SPAdes genome assembler and its applications to emerging NGS technologies

Pavel Pevzner, University of California, San Diego
Host: Ben Langmead

The lion’s share of bacteria in various environments cannot be cloned in the laboratory and thus cannot be sequenced using existing technologies. A goal of single-cell genomics (SCG) is to complement gene-centric metagenomic data with whole-genome assemblies of uncultivated organisms. Assembly of SCG data is challenging because of highly non-uniform read coverage and highly elevated levels of chimeric reads/read-pairs. We describe SPAdes, an assembler for both SCG and standard (multicell) assembly that incorporates a number of new algorithmic ideas. We demonstrate that recently developed single-cell assemblers not only enable single-cell sequencing, but also improve on conventional assemblers on their own turf. We further describe (i) TrueSPAdes that assembles accurate and long (10Kb) reads generated by the recently released Illumina TrueSeq technology, (ii) transSPAdes for transcriptome assembly, and (iii) dipSPAdes for assembling highly polymorphic diploid genomes.

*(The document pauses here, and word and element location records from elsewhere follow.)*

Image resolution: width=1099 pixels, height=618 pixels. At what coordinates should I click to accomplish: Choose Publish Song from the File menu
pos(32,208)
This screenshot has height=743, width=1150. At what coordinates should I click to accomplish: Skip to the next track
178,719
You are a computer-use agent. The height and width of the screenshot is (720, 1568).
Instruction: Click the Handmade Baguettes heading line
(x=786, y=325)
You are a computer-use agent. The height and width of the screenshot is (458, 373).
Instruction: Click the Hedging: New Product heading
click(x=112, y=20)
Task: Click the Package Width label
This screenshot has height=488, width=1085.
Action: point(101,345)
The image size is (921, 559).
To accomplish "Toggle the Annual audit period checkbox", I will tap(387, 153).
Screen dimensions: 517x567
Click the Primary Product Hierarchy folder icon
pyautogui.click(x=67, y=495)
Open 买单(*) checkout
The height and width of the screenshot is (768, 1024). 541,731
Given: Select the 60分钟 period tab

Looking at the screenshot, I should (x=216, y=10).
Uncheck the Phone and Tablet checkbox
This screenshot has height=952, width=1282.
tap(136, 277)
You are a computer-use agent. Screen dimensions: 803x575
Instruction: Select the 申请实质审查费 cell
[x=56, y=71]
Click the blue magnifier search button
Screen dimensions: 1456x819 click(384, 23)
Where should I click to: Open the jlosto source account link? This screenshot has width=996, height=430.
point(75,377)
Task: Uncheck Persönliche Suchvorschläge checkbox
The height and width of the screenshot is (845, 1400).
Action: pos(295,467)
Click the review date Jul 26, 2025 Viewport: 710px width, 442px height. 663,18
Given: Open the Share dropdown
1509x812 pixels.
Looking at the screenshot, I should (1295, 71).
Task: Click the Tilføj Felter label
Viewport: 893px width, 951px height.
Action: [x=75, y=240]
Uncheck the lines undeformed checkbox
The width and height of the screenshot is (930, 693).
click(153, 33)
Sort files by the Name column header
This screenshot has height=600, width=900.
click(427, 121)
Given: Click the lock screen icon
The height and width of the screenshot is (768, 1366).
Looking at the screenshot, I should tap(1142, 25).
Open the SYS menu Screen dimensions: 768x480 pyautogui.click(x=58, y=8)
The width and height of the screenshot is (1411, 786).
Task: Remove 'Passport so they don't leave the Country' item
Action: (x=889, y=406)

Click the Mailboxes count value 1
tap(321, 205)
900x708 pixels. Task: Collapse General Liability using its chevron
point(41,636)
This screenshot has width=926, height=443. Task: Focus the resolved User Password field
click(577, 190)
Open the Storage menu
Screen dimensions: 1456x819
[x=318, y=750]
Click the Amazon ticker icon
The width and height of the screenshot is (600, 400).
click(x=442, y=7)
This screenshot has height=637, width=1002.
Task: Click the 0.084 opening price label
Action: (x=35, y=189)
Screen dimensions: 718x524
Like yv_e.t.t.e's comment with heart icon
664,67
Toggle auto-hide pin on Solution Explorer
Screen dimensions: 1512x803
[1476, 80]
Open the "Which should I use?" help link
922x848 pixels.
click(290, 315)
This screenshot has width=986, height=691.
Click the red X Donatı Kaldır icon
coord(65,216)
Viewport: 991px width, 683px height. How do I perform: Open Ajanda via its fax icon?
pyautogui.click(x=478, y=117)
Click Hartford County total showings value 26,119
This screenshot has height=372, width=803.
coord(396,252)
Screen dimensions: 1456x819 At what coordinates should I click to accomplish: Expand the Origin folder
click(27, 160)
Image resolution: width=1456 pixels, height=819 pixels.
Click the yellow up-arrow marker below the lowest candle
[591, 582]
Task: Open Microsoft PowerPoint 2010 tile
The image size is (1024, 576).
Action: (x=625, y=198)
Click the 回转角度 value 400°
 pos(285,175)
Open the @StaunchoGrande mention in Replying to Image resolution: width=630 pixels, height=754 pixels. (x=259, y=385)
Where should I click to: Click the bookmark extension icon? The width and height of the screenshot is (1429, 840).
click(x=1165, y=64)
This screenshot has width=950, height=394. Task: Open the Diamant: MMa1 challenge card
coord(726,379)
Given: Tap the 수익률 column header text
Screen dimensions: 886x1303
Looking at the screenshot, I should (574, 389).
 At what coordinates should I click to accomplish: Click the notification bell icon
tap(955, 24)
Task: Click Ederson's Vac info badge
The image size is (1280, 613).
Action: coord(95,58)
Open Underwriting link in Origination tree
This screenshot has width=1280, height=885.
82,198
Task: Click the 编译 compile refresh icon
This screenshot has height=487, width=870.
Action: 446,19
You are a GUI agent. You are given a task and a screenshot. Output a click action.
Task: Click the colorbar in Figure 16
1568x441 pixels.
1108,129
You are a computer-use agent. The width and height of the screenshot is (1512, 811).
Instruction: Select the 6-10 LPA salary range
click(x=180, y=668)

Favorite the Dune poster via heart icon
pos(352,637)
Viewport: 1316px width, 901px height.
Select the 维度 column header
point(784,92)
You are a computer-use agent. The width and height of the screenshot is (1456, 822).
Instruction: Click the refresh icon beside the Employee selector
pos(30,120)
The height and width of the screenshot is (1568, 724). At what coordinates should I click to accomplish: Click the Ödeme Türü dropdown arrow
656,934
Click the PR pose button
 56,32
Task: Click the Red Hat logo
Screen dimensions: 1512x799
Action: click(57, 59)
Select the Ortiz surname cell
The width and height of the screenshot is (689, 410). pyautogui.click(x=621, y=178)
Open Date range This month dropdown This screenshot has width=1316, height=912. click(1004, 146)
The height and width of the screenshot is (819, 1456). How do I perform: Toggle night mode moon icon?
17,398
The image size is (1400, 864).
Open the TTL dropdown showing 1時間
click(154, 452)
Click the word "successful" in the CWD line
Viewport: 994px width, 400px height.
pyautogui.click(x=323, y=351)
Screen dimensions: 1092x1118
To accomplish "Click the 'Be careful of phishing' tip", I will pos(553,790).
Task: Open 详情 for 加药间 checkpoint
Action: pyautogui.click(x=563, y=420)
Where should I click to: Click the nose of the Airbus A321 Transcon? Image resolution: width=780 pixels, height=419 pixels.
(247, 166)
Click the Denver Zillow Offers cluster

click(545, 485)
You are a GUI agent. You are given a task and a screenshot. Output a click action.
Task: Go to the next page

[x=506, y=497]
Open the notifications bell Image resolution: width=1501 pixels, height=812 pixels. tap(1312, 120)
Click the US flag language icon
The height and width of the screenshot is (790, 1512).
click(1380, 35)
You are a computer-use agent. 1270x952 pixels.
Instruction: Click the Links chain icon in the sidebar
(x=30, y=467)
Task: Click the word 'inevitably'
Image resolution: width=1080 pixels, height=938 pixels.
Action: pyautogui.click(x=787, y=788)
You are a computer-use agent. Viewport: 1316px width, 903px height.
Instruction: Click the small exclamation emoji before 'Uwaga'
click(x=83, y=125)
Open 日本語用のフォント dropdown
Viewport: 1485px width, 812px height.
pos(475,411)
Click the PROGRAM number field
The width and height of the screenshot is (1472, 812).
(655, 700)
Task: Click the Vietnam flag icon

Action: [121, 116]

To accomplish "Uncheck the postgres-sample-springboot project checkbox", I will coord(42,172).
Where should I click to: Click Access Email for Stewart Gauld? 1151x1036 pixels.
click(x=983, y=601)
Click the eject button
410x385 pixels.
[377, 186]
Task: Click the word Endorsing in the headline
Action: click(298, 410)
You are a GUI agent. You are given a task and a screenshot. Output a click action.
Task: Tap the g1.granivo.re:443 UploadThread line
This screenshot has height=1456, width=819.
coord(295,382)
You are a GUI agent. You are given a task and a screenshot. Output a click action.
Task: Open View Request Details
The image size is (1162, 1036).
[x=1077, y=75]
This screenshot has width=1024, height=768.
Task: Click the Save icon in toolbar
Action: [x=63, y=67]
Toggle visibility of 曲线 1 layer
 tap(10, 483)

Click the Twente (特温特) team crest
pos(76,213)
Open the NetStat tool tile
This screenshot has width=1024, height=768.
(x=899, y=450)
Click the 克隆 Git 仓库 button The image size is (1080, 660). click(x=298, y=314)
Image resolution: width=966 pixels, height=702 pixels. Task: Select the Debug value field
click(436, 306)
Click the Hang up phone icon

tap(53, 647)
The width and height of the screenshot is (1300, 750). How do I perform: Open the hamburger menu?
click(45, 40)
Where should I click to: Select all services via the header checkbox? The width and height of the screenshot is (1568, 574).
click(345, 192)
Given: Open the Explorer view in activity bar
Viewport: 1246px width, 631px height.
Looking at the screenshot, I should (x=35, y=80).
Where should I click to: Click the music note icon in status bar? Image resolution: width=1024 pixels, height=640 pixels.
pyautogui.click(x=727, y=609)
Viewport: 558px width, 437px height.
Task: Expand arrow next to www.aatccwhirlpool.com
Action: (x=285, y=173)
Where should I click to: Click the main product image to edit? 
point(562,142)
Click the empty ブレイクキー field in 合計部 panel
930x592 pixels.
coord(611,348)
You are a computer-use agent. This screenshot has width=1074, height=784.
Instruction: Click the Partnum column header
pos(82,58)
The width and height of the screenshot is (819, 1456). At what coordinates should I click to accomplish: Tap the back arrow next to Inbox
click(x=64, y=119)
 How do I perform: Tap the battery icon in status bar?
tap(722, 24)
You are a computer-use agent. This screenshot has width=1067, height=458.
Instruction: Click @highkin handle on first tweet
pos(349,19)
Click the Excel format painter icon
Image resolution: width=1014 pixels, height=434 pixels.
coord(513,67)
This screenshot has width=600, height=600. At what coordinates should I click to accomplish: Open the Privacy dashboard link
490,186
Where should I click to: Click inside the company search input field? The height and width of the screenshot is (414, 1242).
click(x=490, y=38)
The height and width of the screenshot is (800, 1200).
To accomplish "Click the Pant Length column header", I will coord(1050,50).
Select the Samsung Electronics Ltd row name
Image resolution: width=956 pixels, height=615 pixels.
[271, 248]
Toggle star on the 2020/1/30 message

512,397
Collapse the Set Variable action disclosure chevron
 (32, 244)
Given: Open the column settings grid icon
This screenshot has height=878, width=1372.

Finally, we show that the de Bruijn graph assembly approach is well suited to assembling long and highly inaccurate SMRT reads generated by Pacific Biosciences.

Speaker Biography

Dr. Pevzner is Ronald R. Taylor Distinguished Professor of Computer Science and Director of the National Technology Center for Computational Mass Spectrometry at University of California, San Diego. He holds Ph.D. (1988) from Moscow Institute of Physics and Technology, Russia. He was named Howard Hughes Medical Institute Professor in 2006. He was elected the Association for Computing Machinery Fellow (2010) for “contribution to algorithms for genome rearrangements, DNA sequencing, and proteomics” and the International Society for Computational Biology Fellow (2012). He was awarded a Honoris Causa (2011) from Simon Fraser University in Vancouver. Dr. Pevzner has authored textbooks “Computational Molecular Biology: An Algorithmic Approach” in 2000, “Introduction to Bioinformatics Algorithms” in 2004 (with Neal Jones), and “Bioinformatics Algorithms: An Active Learning Approach” in 2014 (with Phillip Compeau).